Board Meetings are so irksome.
Planning and consensus is imperative, I agree. But something about being seated around a large table seems to bring out the braggart in people.
After nearly 15 years of strategy meetings, work allocation meetings, status report meetings, just-for-kicks meetings, when I couldn’t take it anymore, I gracefully exited the shackles of the corporate world. Naïve me, I thought that volunteer work would be devoid of ego-clashes and self-promotions. Nope. In some respects it’s worse, because there is no Narcissus who can bring down the hammer and say, tough shit but the buck stops here.
For my NGO committee members, attending a meeting is an event of much significance with layers of complexity that miss the naïve eye such as, say mine. It’s the hottest club in town, a critics’ lair where human fallacies are dissected and reputations decimated, a boardroom where deals and alliances are made, a coffee shop and watering hole to catch up with the latest gossip. Oh, and incidentally we even take decisions about the present and future of a bunch of kids.

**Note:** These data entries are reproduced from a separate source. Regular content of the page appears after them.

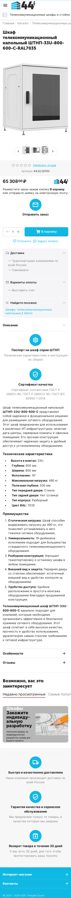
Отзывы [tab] (9, 662)
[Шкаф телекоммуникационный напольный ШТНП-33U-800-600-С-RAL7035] (35, 99)
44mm (28, 313)
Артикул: (27, 171)
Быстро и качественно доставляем (35, 772)
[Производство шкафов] (23, 5)
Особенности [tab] (13, 653)
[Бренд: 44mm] (61, 181)
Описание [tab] (10, 325)
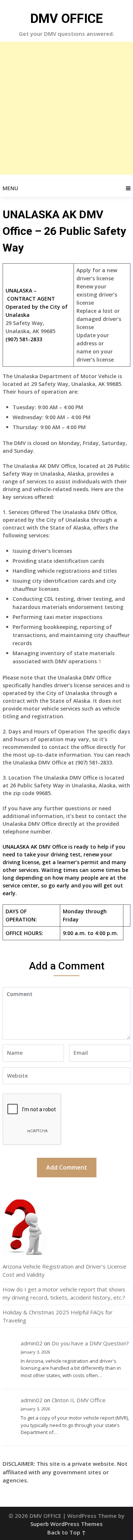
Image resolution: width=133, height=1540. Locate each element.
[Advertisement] (66, 108)
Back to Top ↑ (66, 1532)
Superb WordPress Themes (66, 1523)
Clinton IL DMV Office (79, 1400)
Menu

As a veteran of boardrooms I am well-versed in dealing with the many unique characters who come to this playground, yet they never cease to amaze me.
Character 1: The jay-walker
The jay-walker just saunters in at her own convenience, (“Sorry I was held up in another meeting”) cause you know, it’s not like this is a paying job. Never mind the other jobless sods who arrived on time. And so what if she’s late, it’s still her God-given right to butt in with a nonsensical statement and redirect the entire discussion to point number one.
Character 2: The fashionista
When she saunters in, the conversation pauses to check her out. Perfectly coiffed in the latest style, carefully understated in diamonds, holding a bag I could literally kill for (confession – I’m not impervious) topped off with impeccable makeup, she’s basically a show-stopper and there is no side-stepping that.
Character 3: The Ceasar
The Ceasar is wise, intelligent, far-sighted, hubristic, knows-it-all, is-never-wrong, the ultimate strategist, and has a zillion club/board memberships to prove it. She speaks with such confidence that she shakes the very foundation of what you know. She is the ultimate authority in all matters legal, regal and religious. She is the board whip and thine will be done.
Character 4: The Oracle
The Oracle eloquently pronounces profound platitudes mesmerizing all signifying nothing. “Bingo. It is a pickle, no doubt about it. Bad news is there’s no way you can really know if I’m here to help you or not, so it’s really up to you. Just have to make up your own damn mind to either accept what I’m going to tell you, or reject it. Candy?”
Character 5: The Delegator
The delegator is our Ivy League management genius who manages to delegate every single task assigned to her to the other menials and yet leaves you with the impression that she is the one who has made everything happen and you are so indebted to her that you cannot thank her enough.
Character 6: The CEO
The moment she lays out her three cellphones on the table, you know she’s barely going to be able to spare you any time. Yet you are so impressed that she took time out to be here, you ignore the first five calls she takes and apologetically smile at her only for the sixth.
Character 7: The CFO
All sins are pardoned. Just show me the money.
Character 8: The gossip girl
If you are privileged enough to sit next to the gossip girl, you have the perfect opportunity to dip into the fount of information. Who said/did what to whom, when, where, why and how, who is related to whom, who stands where in the pecking order, she knows it all. Best of all she’s willing to tell you, she’s wanting to tell you, she’s waiting to tell you…
Character 9: The PRO
The PRO arrives early to shake hands and hob-nob with the entire crowd, falls into a strange silent stupor for the entire course of the meeting, and miraculously comes alive when it’s time for snacks and chatting.
Character 10: The Grunge Worker
The poor worker bee who arrives in time, hangs on to the Caesar’s every word, lauds the Oracle’s every prosaicism, accepts the Delegator’s every command, and most of the time people don’t even remember her name.
As a writer, I should be gracious and accept them all as fodder for my writings, but like they say, too much of even a good thing is not a good thing.